La primera penitencia exterior que todos debemos hacer es la de aceptar de Dios con resignación y confianza todos los dolores y los sufrimientos que nos salen al paso en la vida y todo aquello que comporta fatiga y molestia en el cumplimiento exacto de las obligaciones de nuestro estado, en nuestro trabajo cotidiano y en el ejercicio de las virtudes cristianas. Esta penitencia necesaria no sólo vale para purificarnos, para hacernos propicios al Señor y para impetrar su ayuda por el feliz y fructuoso éxito del próximo Concilio Ecuménico, sino que también hace ligeras y casi suaves nuestras penas por cuanto nos pone ante los ojos la esperanza del premio eterno: “Los sufrimientos del tiempo presente no tienen comparación alguna con la gloria que se manifestará un día en nosotros” (Rm 8,18).

Cooperar en la divina redención

Además de las penitencias que necesariamente hemos de afrontar por los dolores inevitables de esta vida mortal, es preciso que los cristianos sean generosos para ofrecer a Dios también voluntarias mortificaciones a imitación de nuestro divino Redentor, quien, según la expresión del Príncipe de los Apóstoles, “murió una vez por todas por los pecados, el justo por los injustos, a fin de conducirnos a Dios, llevado a la muerte en su carne, mas conducido a la vida en el espíritu” (1P 3,18).

“Puesto que Cristo padeció en su carne”, revistámonos también nosotros “del mismo pensamiento” (Ibíd., 4, 1). Sírvannos en esto de ejemplo y aliento los santos de la Iglesia, cuyas mortificaciones en su cuerpo, a menudo inocentísimo, nos llenan de maravillas y casi nos confunden. Ante estos campeones de la santidad cristiana, ¿cómo no ofrecer al Señor alguna privación o pena voluntaria por parte también de los fieles que, quizá, tienen tantas culpas que expiar? Aquéllas son tanto más gratas a Dios cuanto que no proceden de la enfermedad natural de nuestra carne y de nuestro espíritu, sino que son espontánea y generosamente ofrecidas al Señor en holocausto de suavidad.

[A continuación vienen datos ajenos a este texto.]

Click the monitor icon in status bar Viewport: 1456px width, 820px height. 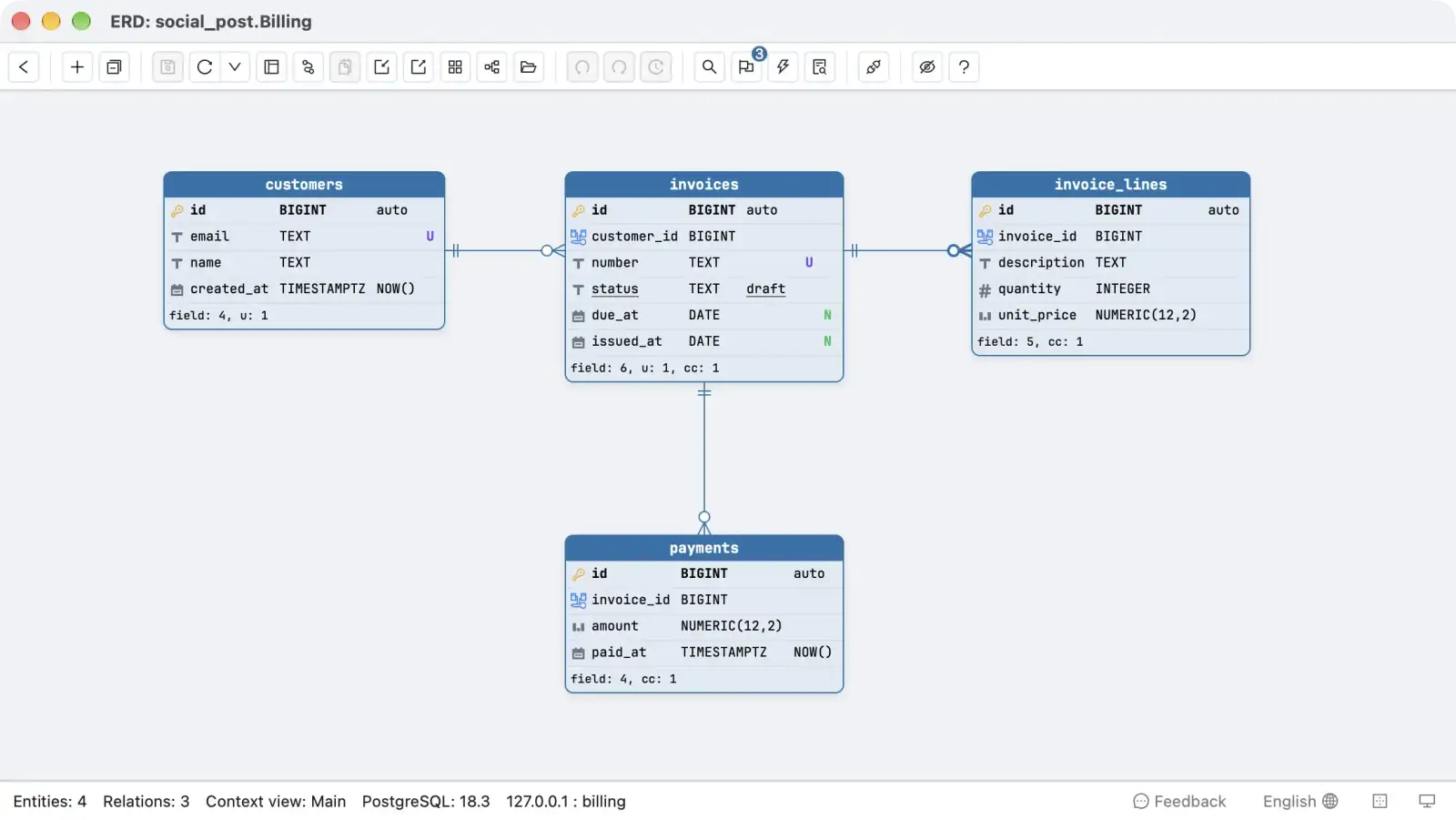pyautogui.click(x=1427, y=801)
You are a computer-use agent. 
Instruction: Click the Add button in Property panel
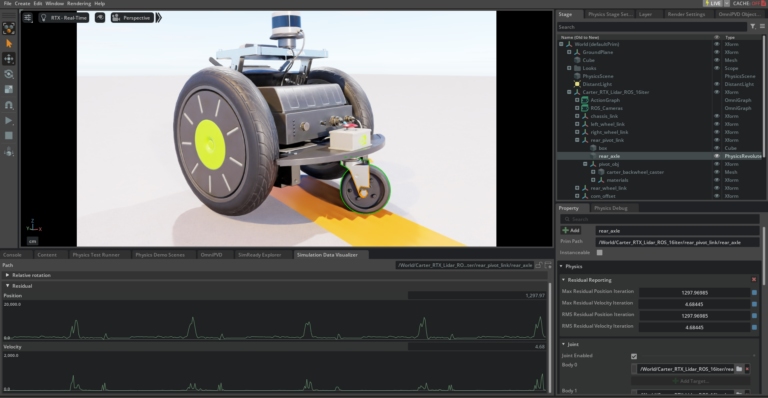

Es sabido, por último, que Concilio Ecuménico tiende a incrementar por nuestra parte la obra de la Redención que Nuestro Señor Jesucristo “oblatus… quia ipse voluit” (Is 53,7), vino a traer a los a hombres no sólo con la revelación de su celestial doctrina, sino también con el derramamiento voluntario de su preciosa sangre. Pues bien, pudiendo cada uno de nosotros afirmar con el Apóstol San Pablo: “Gozo en lo que padezco... y cumplo en lo que falta a los padecimientos de Cristo en pro de su cuerpo, que es la Iglesia” (Co 1,24), debemos gozar también nosotros de poder ofrecer a Dios nuestros sufrimientos “para la edificación del Cuerpo de Cristo” (Ef 4,12), que es la Iglesia. Nos debemos sentir tanto más alegres y honrados de ser llamados a esta participación redentora de la pobreza humana, muy a menudo desviada de la recta vía de la verdad y de la virtud.

Muchos, por desgracia, en vez de la mortificación y de la negación de sí mismos, impuestas por Jesucristo a todos sus seguidores con las palabras: “Si alguno quiere venir en pos de Mí, niéguese a sí mismo, tome todos los días su cruz y sígame” (Lc 9,23), buscan más bien los placeres desenfrenados de la tierra y desvían y debilitan las energías más nobles del espíritu. Contra este modo de vivir desarreglado, que desencadena a menudo las más bajas pasiones y lleva a grave peligro de la salvación eterna es preciso que los cristianos reaccionen con la fortaleza de los mártires y de los santos que han ilustrado siempre la Iglesia católica. De este modo todos podrán contribuir, según su estado particular, al mayor éxito del Concilio Ecuménico Vaticano II, que debe conducir precisamente a un reflorecimiento de la vida cristiana”.